To find such a vector notes that all vectors $\mathbf{x}$ such that $(A-\lambda I)\mathbf{x}=0$ are transformed in the eigenspace generated by the eigenvector $\mathbf{u_1}$, so we want a vector $\mathbf{u_2}$ such that $(A-\lambda I)\mathbf{u_2} \ne 0$, and the way to do this is to find a vector such that : $(A-\lambda I)\mathbf{u_2} = \mathbf{u_1}$. (Note that this equation is the same as $(A-\lambda I)^2\mathbf{u_2}= 0$).

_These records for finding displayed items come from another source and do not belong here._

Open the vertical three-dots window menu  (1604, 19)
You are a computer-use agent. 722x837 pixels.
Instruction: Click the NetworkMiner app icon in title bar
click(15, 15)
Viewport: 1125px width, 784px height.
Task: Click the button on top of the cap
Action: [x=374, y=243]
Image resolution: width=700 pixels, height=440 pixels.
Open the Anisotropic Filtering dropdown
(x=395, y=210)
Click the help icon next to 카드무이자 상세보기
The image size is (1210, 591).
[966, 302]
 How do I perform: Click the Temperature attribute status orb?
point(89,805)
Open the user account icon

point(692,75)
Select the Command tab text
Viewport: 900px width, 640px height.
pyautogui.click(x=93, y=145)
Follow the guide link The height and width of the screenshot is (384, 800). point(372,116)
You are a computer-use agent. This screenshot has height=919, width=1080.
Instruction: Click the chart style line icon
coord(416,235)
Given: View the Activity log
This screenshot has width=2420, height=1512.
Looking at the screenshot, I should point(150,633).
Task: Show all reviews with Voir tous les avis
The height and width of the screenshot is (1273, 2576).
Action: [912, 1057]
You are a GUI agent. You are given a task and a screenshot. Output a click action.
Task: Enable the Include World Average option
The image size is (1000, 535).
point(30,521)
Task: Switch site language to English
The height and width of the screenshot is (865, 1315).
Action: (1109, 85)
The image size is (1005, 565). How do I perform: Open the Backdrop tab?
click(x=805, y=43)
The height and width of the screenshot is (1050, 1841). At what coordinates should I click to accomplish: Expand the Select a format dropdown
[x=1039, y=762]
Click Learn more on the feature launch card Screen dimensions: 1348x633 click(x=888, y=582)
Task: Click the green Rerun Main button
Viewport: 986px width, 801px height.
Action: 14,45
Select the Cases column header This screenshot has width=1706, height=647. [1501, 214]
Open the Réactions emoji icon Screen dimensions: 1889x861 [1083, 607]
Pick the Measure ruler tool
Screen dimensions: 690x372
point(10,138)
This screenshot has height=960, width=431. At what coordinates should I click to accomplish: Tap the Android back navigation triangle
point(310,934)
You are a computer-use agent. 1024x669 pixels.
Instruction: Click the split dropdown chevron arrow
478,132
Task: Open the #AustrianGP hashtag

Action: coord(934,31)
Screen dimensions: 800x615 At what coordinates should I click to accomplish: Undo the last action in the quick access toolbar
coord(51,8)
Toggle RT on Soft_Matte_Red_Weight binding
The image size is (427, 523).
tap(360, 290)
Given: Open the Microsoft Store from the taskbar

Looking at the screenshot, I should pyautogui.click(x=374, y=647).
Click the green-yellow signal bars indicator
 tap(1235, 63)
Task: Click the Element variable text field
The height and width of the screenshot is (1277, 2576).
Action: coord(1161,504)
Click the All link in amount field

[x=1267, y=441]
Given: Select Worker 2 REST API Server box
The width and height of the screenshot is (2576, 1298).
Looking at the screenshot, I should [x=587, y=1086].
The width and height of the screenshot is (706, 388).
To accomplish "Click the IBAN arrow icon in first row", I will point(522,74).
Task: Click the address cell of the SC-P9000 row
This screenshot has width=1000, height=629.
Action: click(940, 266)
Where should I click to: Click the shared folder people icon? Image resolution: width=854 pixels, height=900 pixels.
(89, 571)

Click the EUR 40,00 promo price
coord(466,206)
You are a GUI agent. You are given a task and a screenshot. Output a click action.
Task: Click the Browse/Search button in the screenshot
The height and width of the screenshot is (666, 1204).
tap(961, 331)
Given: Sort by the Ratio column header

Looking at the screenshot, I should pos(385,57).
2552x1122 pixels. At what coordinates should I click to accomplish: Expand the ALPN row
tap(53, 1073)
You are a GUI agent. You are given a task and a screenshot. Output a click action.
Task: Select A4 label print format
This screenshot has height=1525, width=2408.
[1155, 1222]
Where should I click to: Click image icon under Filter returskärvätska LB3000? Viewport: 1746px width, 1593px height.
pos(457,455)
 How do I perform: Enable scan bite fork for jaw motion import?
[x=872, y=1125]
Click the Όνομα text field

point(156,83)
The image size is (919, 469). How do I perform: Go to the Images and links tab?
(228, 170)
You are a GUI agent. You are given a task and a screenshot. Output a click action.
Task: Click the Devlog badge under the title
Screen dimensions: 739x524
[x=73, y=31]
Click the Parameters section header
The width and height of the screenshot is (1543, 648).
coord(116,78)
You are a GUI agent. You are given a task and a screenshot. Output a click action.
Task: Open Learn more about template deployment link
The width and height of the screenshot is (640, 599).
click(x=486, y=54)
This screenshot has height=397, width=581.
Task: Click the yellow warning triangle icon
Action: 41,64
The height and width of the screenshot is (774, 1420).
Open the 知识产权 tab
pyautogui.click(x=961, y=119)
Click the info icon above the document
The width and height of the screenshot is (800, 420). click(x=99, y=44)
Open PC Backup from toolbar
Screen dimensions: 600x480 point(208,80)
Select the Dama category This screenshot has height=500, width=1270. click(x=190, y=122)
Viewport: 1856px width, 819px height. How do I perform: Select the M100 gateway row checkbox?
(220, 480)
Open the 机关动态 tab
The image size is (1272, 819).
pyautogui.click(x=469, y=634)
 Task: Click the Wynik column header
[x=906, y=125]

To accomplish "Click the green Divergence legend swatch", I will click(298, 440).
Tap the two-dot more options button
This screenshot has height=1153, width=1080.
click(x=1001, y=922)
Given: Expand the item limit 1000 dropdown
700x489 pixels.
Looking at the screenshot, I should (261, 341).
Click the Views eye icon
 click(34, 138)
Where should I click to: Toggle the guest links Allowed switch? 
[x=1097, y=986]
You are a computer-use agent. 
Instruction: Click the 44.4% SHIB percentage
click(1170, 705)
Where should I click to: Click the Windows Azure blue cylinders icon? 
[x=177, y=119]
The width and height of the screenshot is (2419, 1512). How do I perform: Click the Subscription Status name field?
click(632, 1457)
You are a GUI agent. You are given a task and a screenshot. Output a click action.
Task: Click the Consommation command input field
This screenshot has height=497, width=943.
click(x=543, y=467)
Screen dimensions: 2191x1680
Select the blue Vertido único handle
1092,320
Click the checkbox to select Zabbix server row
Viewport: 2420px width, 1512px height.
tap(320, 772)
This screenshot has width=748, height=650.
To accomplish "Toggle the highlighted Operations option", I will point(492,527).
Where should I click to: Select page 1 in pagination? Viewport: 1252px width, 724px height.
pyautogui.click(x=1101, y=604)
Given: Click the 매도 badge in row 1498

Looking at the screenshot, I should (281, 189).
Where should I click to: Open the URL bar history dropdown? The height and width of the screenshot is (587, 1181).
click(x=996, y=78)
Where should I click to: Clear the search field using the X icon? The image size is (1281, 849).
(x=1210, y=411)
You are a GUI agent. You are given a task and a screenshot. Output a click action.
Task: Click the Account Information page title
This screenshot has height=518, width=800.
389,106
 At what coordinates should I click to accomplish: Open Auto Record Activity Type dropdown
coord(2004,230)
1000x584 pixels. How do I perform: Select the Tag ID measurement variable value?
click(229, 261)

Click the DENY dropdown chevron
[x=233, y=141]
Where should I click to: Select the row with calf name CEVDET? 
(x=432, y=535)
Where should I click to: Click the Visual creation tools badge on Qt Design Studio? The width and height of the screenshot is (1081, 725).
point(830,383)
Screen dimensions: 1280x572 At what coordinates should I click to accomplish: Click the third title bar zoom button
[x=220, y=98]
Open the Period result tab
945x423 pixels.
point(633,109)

Solving in our case we find: $$ \left[ \begin{array}{cccc} 2&-4\\ 1&-2 \end {array} \right] \left[ \begin{array}{cccc} x\\ y \end {array} \right]= \left[ \begin{array}{cccc} 2\\ 1 \end {array} \right] $$
so that the components $x$ and $y$ of the searched vector must satisfies $x-2y=1$, and we can find the vector $$ \mathbf{u_2}= \left[ \begin{array}{cccc} 1\\ 0 \end {array} \right] $$ So the matrix $P$ we are searching is $$ P=[\mathbf{u_1},\mathbf{u_2}]= \left[ \begin{array}{cccc} 2&1\\ 1&0 \end {array} \right] $$ And the inverse is: $$ P^{-1}= \left[ \begin{array}{cccc} 0&1\\ 1&-2 \end {array} \right] $$ The matrix $J$ is a typical Jordan block, with the eigenvalues as diagonal elements and an entry $1$ up-right them: $$ J= \left[ \begin{array}{cccc} 1&1\\ 0&1 \end {array} \right] $$ and we can easily verify that $A=PJP^{-1}$.